Quelquefois j’entendois discourir mon père des universités, où sont les colléges, pour instruire la jeunesse, tous remplis d’enfans de toute sorte de maisons, et je souhaitois passionnément d’y être, afin de jouir d’une si bonne compagnie, au lieu qu’alors je n’en avois point du tout, si ce n’étoit des badauds de village. Mon père, voyant que mon naturel me portoit fort aux lettres, ne m’en vouloit pas distraire, d’autant qu’il sçavoit que, de suivre les armes comme lui, c’étoit un très-méchant métier. Or, parce que les colléges de notre pays n’étoient pas à sa fantaisie, malgré les doléances de ma mère, ayant affaire à Paris, il m’y amena, et me donna en pension à un maître du collége de Lisieux[1], que quelqu’un de ses amis lui avoit enseigné.

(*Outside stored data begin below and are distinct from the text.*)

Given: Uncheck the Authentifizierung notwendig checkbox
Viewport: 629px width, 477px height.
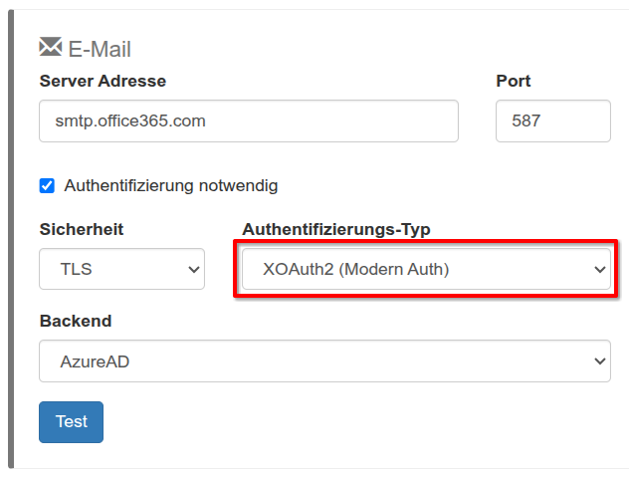Looking at the screenshot, I should (x=47, y=185).
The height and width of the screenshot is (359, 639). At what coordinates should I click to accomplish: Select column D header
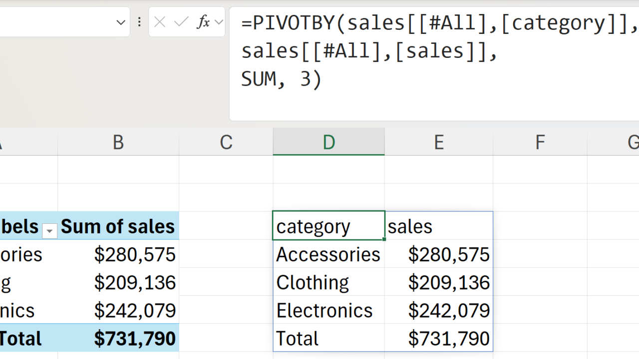[x=328, y=143]
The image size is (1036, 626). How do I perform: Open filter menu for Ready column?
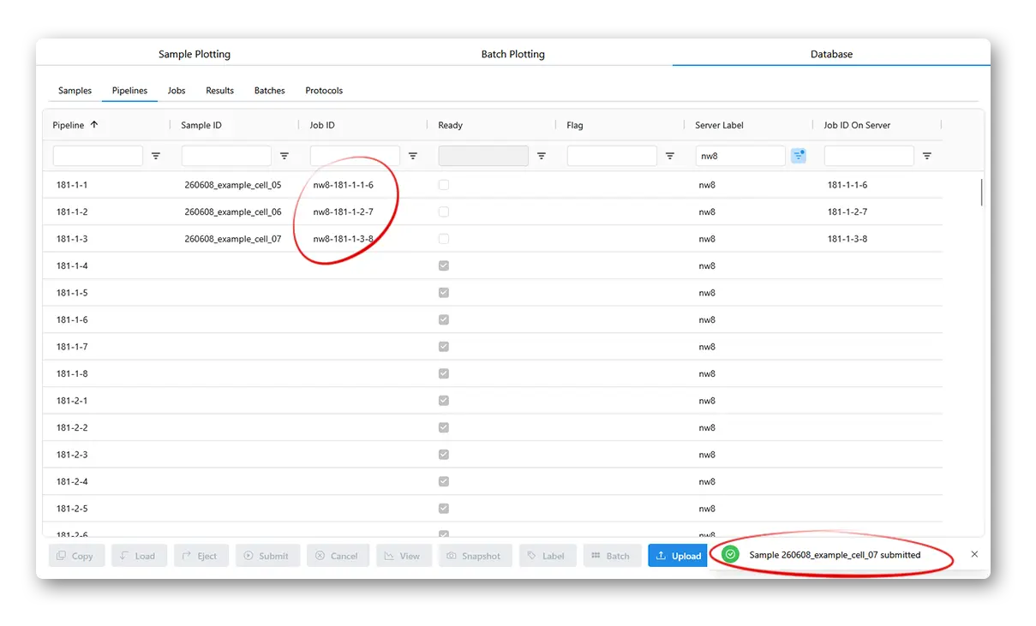pos(542,156)
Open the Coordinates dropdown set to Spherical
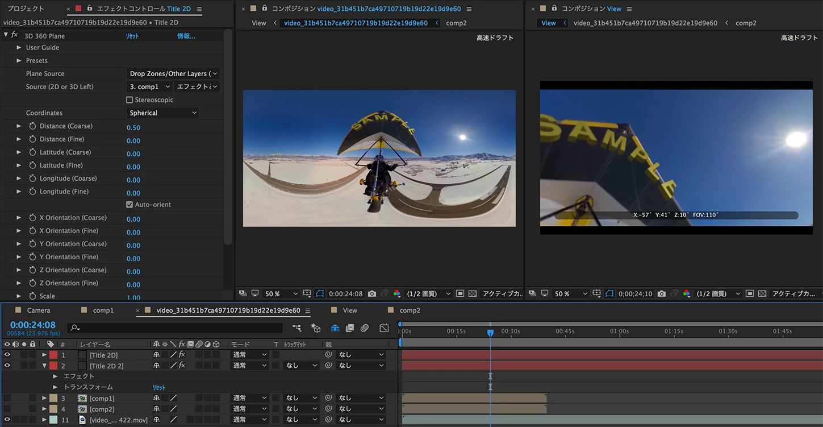Viewport: 823px width, 427px height. coord(163,113)
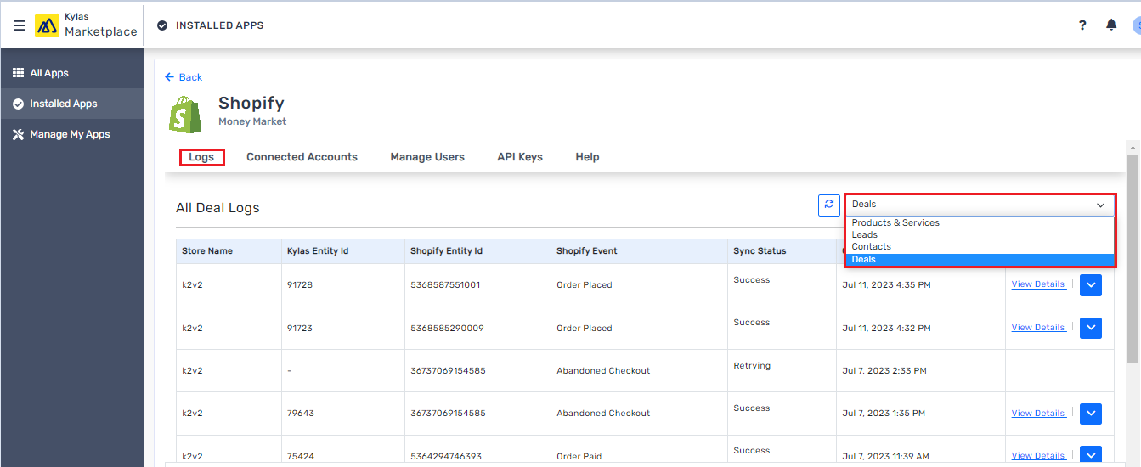Image resolution: width=1141 pixels, height=467 pixels.
Task: Open the notifications bell icon
Action: (1110, 25)
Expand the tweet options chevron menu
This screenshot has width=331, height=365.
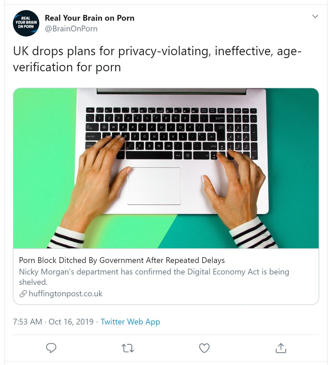(x=315, y=16)
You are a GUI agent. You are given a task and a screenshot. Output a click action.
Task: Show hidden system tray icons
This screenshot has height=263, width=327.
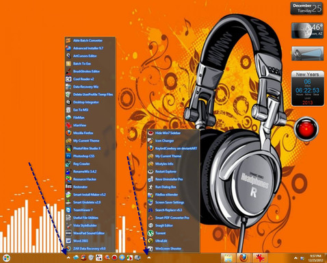pos(296,258)
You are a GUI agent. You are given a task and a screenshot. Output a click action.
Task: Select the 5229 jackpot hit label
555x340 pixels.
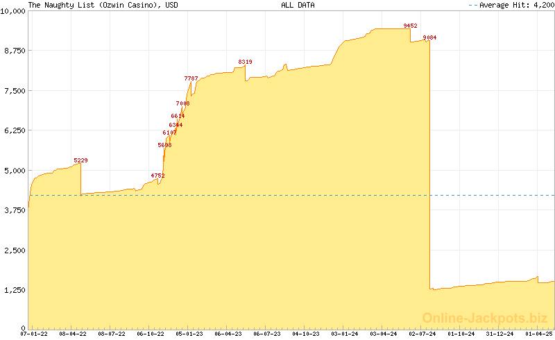click(x=80, y=160)
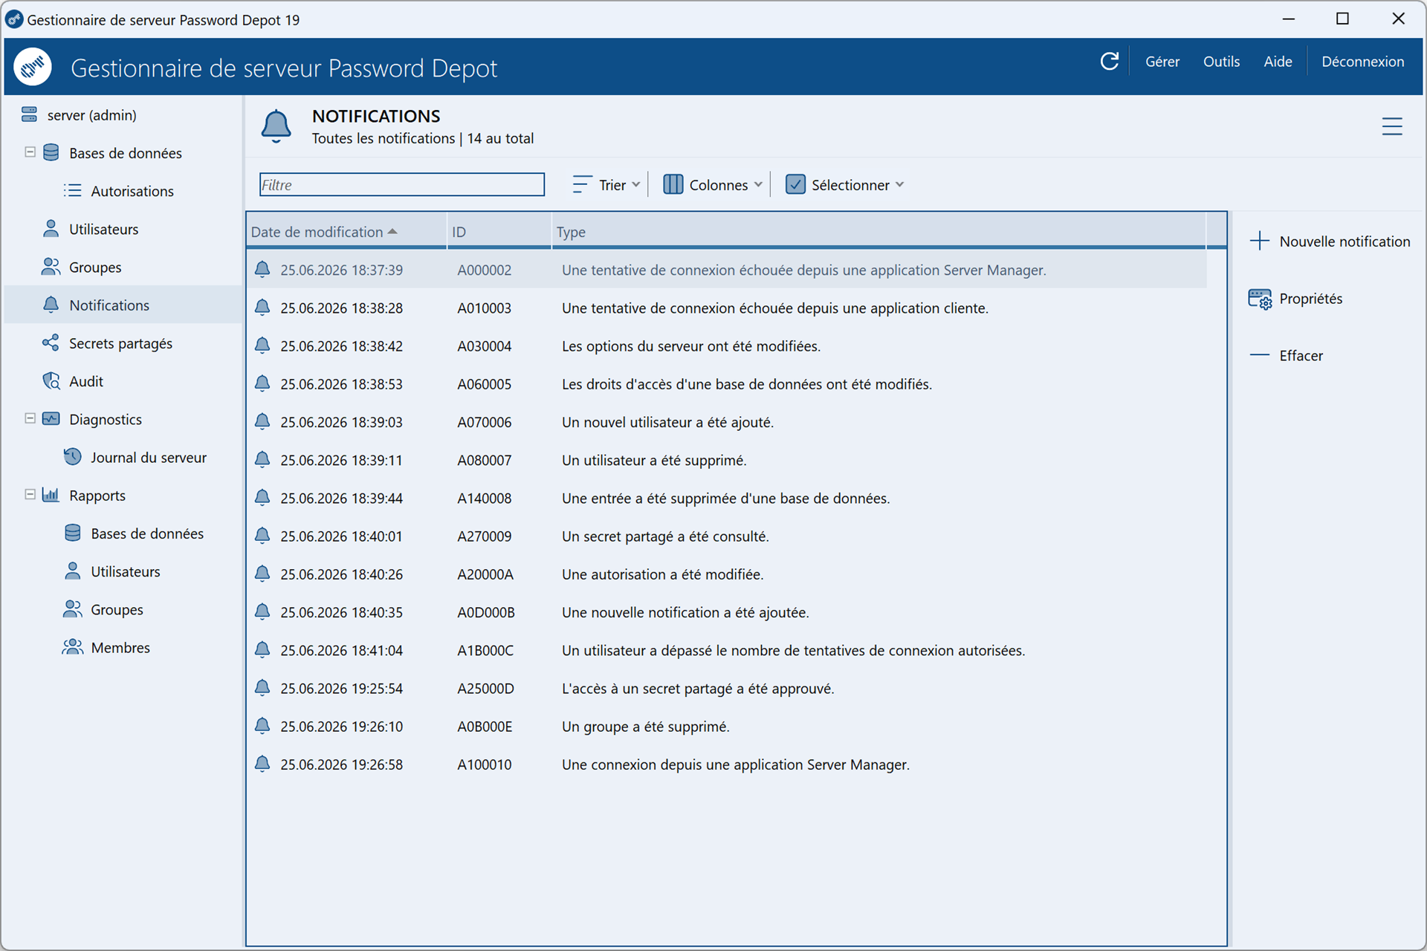Open the Sélectionner checkbox dropdown
This screenshot has width=1427, height=951.
[844, 184]
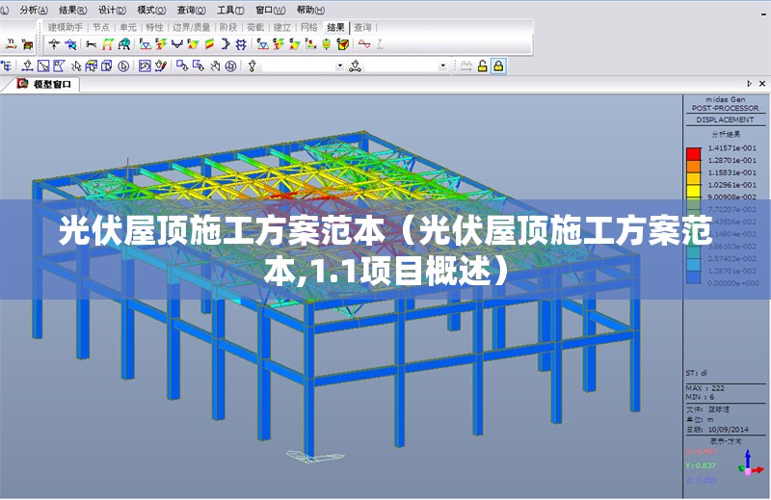Screen dimensions: 771x500
Task: Switch to the 节点 toolbar tab
Action: 100,27
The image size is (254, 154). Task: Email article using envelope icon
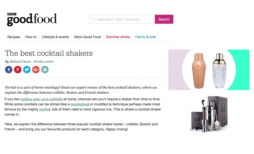coord(45,70)
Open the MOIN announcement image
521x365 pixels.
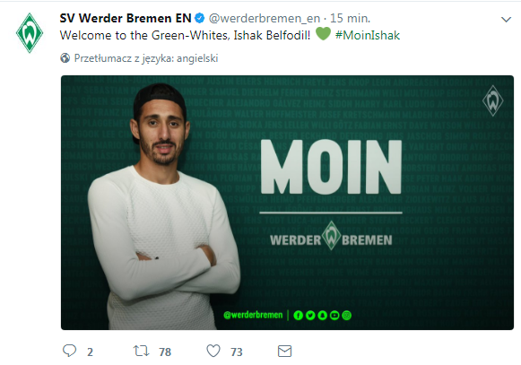287,203
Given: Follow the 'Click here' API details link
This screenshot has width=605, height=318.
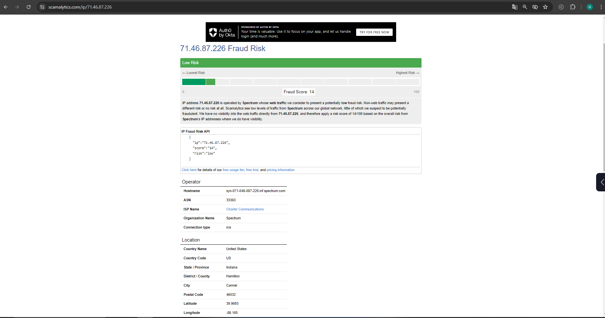Looking at the screenshot, I should pos(189,170).
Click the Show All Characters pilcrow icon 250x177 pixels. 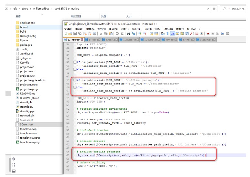168,34
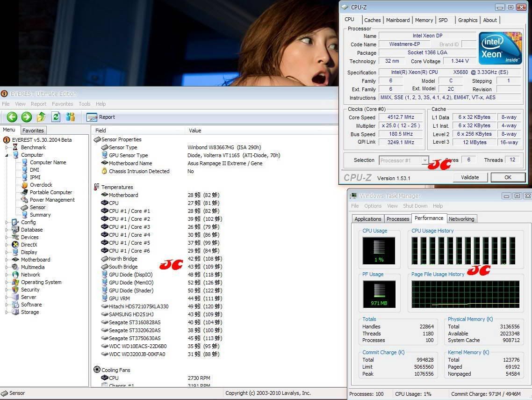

Après qu’il m’eut bien recommandé à un certain avocat de ses anciennes connoissances, et l’eut supplié de me fournir tout ce qui me seroit nécessaire, il s’en retourna en Bretagne, et me laissa entre les mains des pédans, qui, ayant examiné mon petit savoir, me jugèrent dignes de la cinquième classe, encore ne fut-ce que par faveur.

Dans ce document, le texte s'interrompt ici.